La strada per Los Angeles è lunga
L’epilogo sottotono di questo Europeo darà molti argomenti a chi ha contestato le scelte del commissario tecnico, che aveva tutto il diritto di sperimentare in un anno senza Mondiali né Giochi olimpici. Tuttavia, è altrettanto vero che l’Italia ha avuto soltanto un guizzo in tutta la manifestazione: gli ultimi 4′ della sfida senza ritorno con la Croazia, in cui le calottine azzurre hanno alzato sensibilmente il livello del loro gioco, meritando pienamente la qualificazione alla semifinale.

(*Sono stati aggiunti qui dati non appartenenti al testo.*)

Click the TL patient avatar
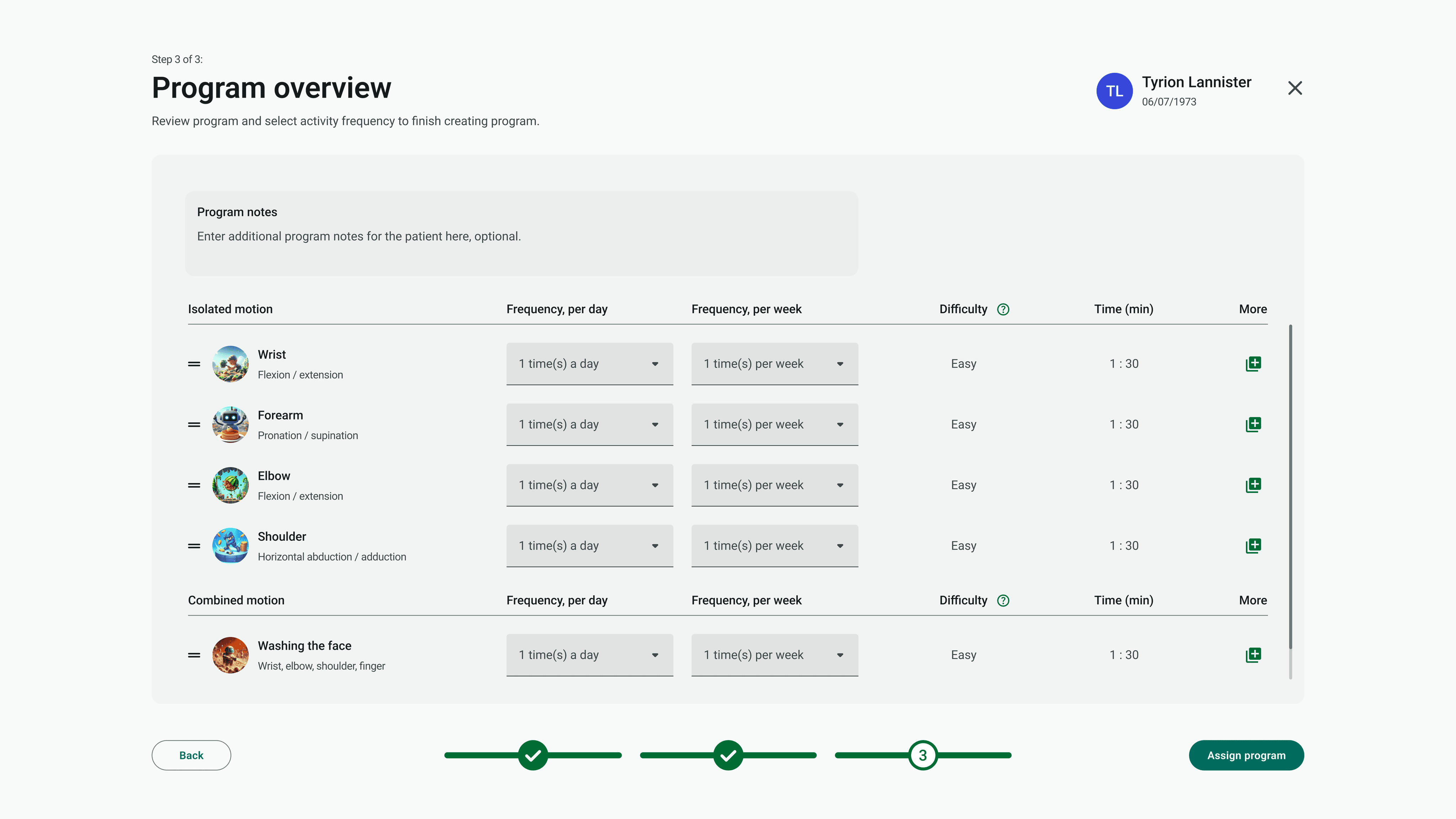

D’altra parte, però, le perplessità hanno superato in quantità gli elogi: fin dal primo girone, la Nazionale di pallanuoto non ha mai realmente convinto, a dimostrazione che le svolte radicali non pagano, specialmente se gestite in maniera umorale. Fatto sta che il quadriennio olimpico non è arrivato neppure a metà. Dunque: ci sarà tempo e modo per meditare sugli errori e sulle potenzialità del gruppo. Con la speranza che Del Basso e Dolce – in ombra come il resto del gruppo azzurro nell’ultima esibizione alla Beograd Arena – possano continuare a farne parte fin dal girone preliminare della prossima Coppa del Mondo, in programma ad aprile.